Entries for finding text and elements
::::::
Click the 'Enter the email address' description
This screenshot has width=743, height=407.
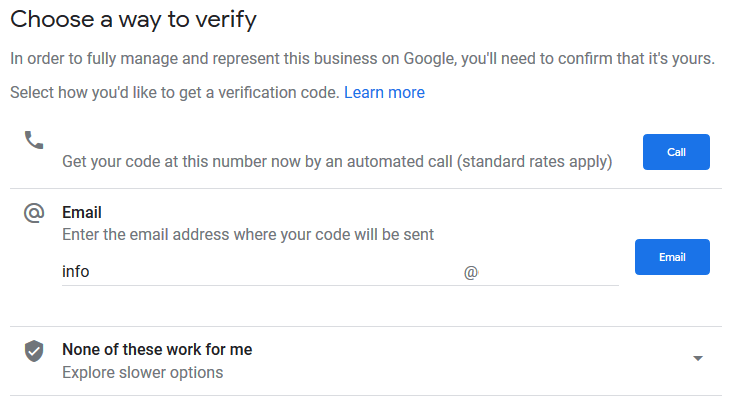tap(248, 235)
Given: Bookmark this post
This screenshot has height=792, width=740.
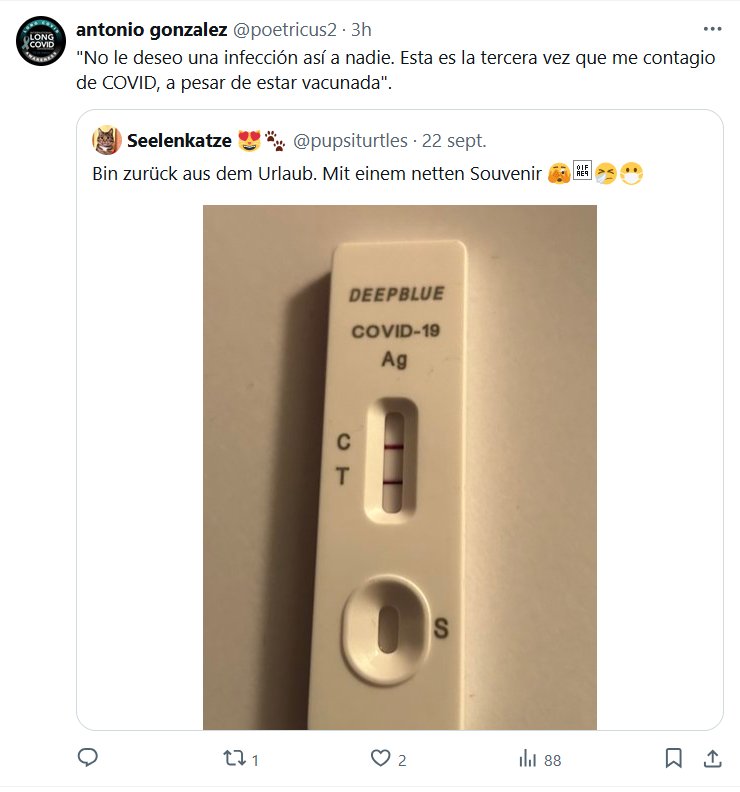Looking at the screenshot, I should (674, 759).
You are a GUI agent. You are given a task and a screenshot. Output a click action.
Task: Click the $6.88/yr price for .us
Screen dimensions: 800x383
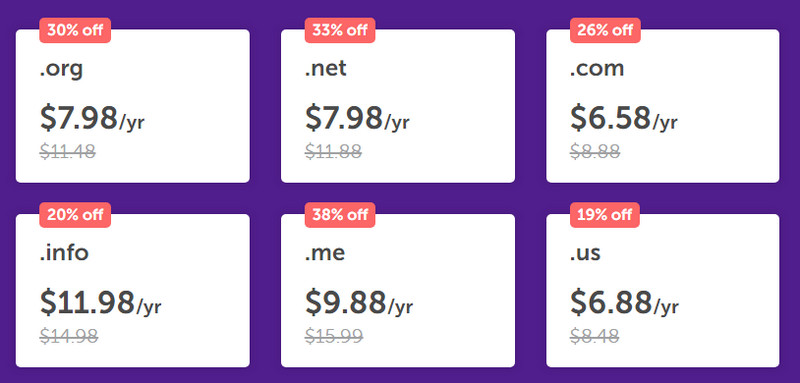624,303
::::::
### REQUEST
Print the lines from the start of the records up to and including the line that contains "Looking at the", leaving out the pictures.

### CORRECT ANSWER
Click the 'Enter the email address' description
This screenshot has width=743, height=407.
tap(248, 235)
Given: Bookmark this post
This screenshot has height=792, width=740.
Looking at the screenshot, I should (674, 759).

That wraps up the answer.